What to produce:
Give the records starting at the line containing "Open the Selection menu" and ending at the line containing "click(x=160, y=358)" as a numbered list, with blank lines and pictures left out.

++++ Records for this exercise ++++

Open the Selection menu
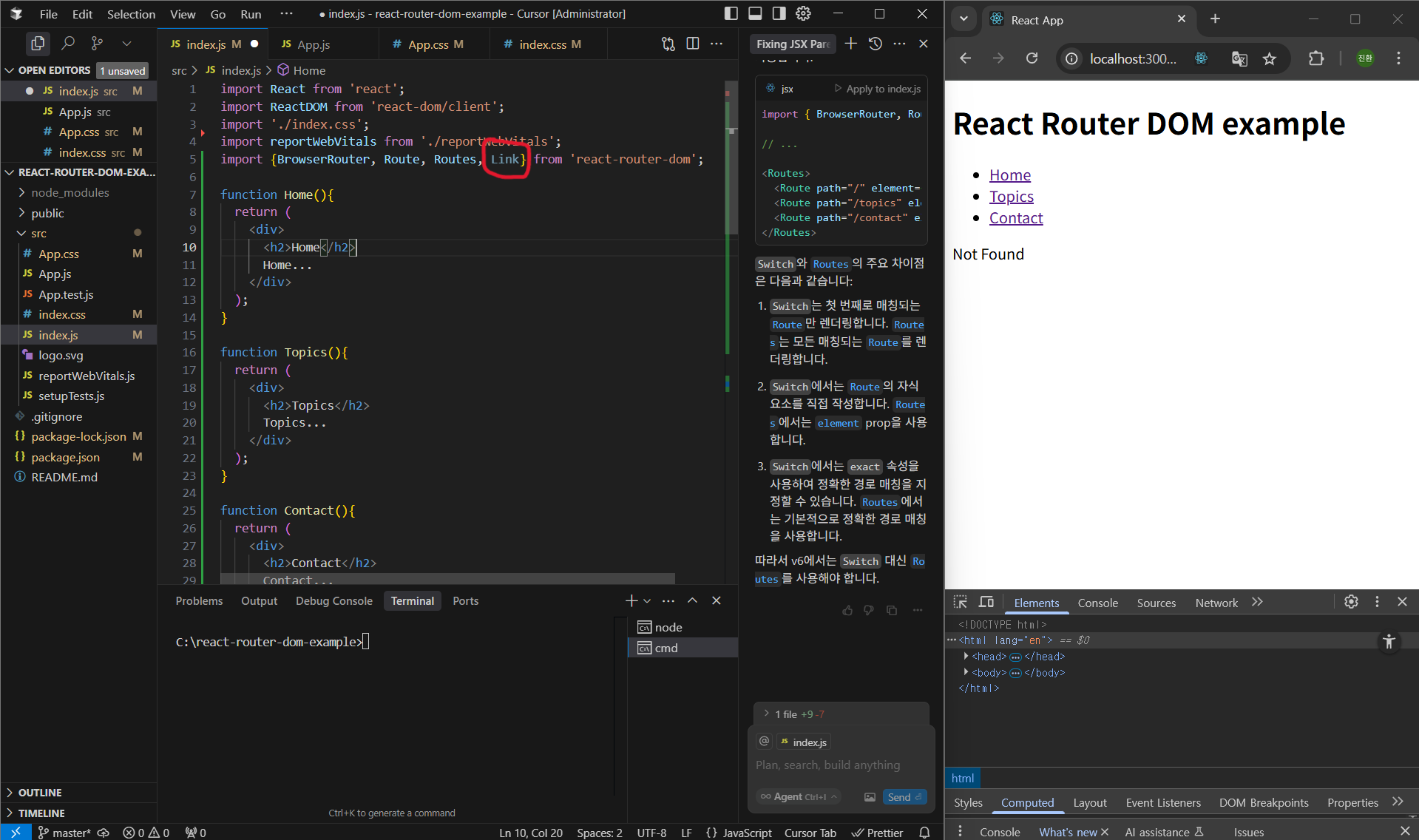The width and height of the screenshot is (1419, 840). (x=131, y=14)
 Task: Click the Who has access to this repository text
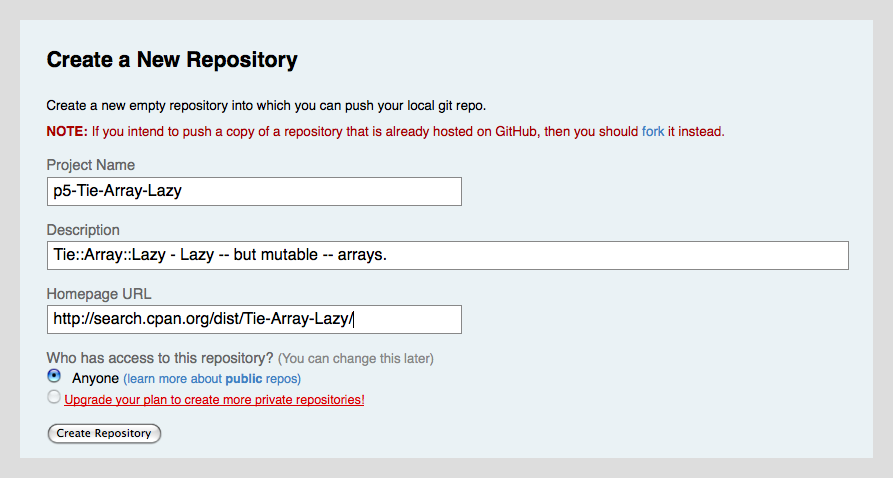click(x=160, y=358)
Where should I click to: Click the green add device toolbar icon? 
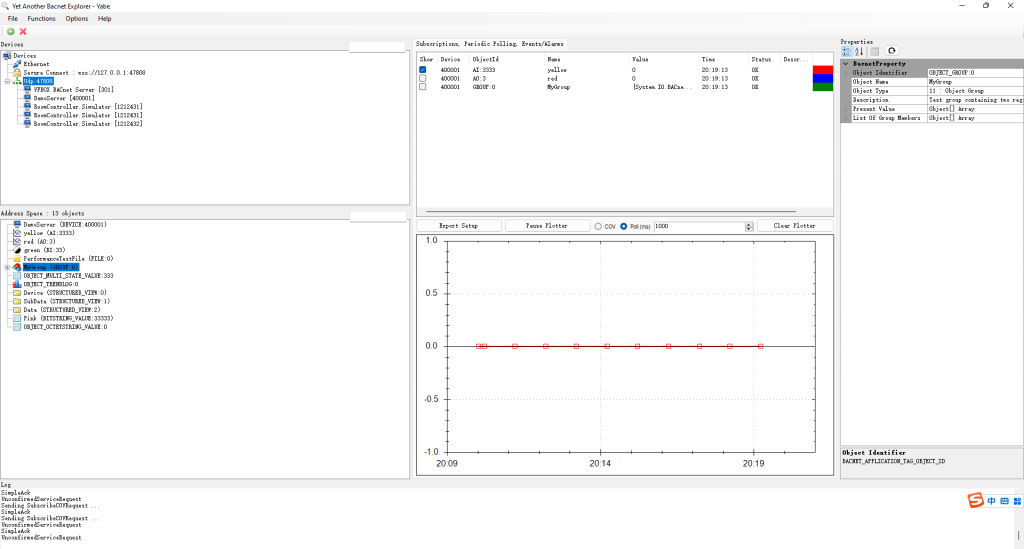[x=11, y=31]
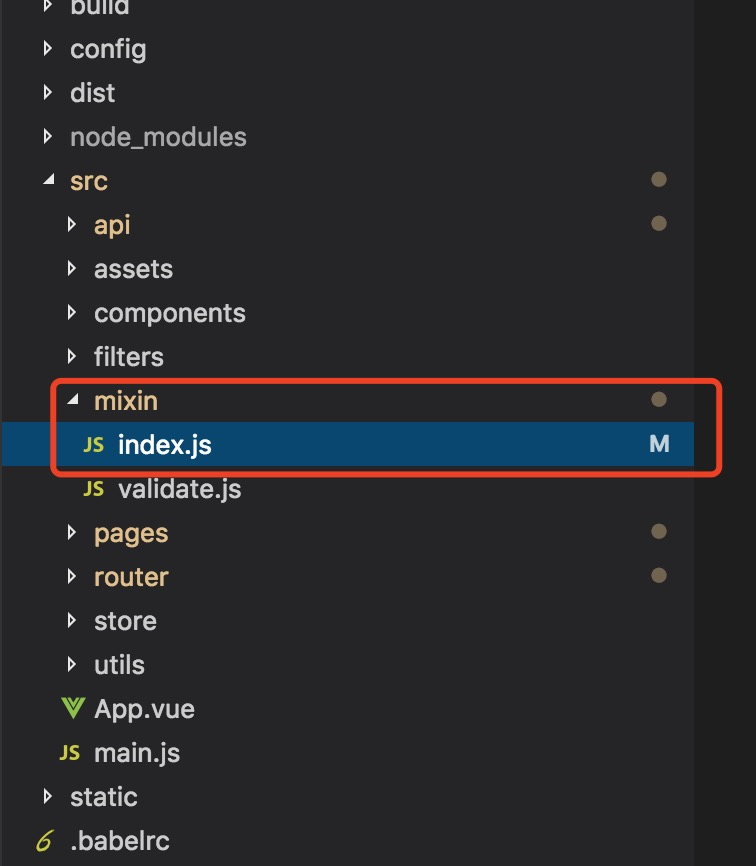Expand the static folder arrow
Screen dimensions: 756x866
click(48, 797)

++++
++++ Records for this exercise ++++

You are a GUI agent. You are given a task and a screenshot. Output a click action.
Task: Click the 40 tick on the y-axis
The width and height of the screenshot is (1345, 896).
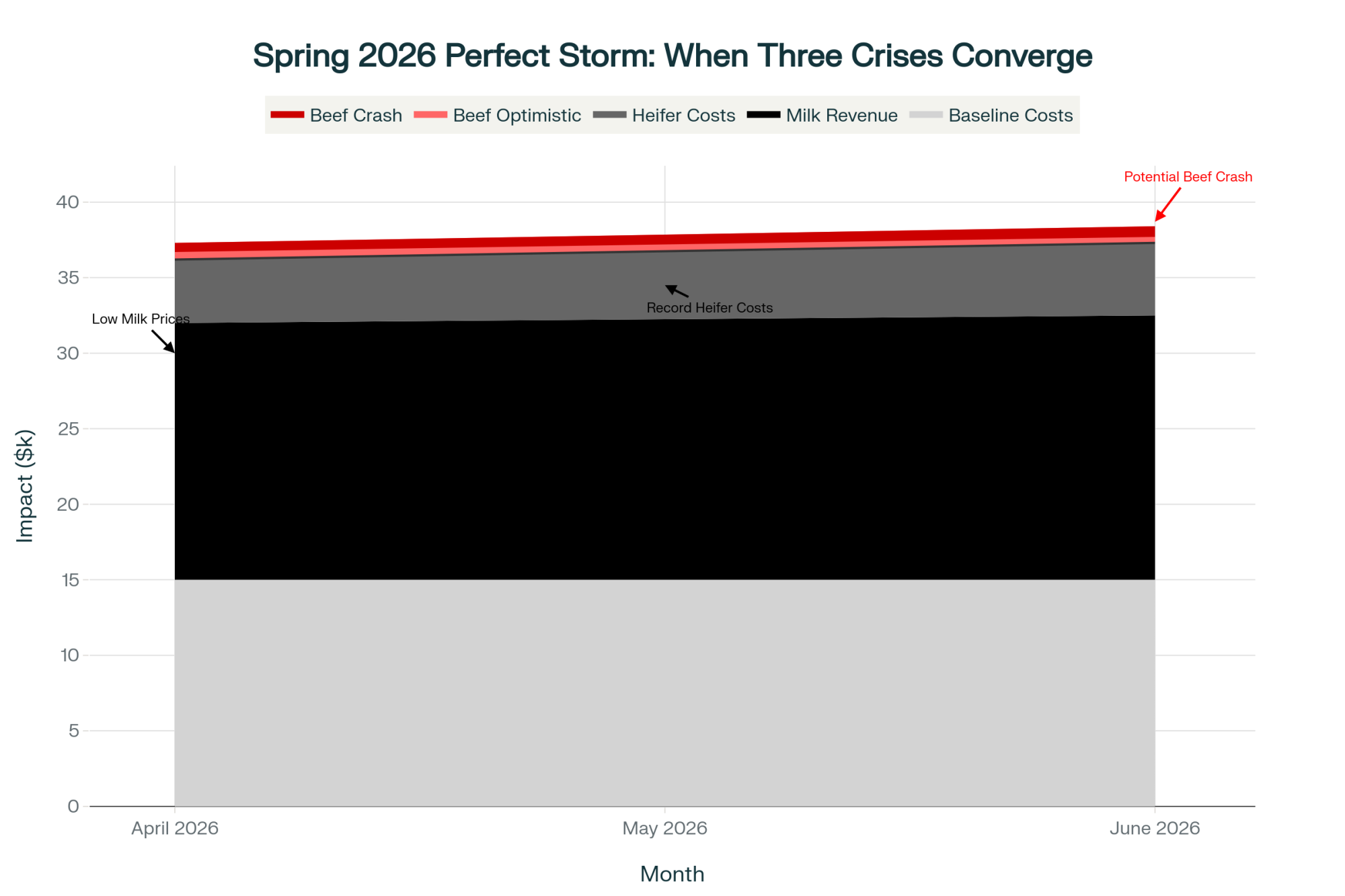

++++

Final answer:
1. Open the Selection menu
2. The width and height of the screenshot is (1419, 840). (x=131, y=14)
3.  Task: Click the Who has access to this repository text
4. click(x=160, y=358)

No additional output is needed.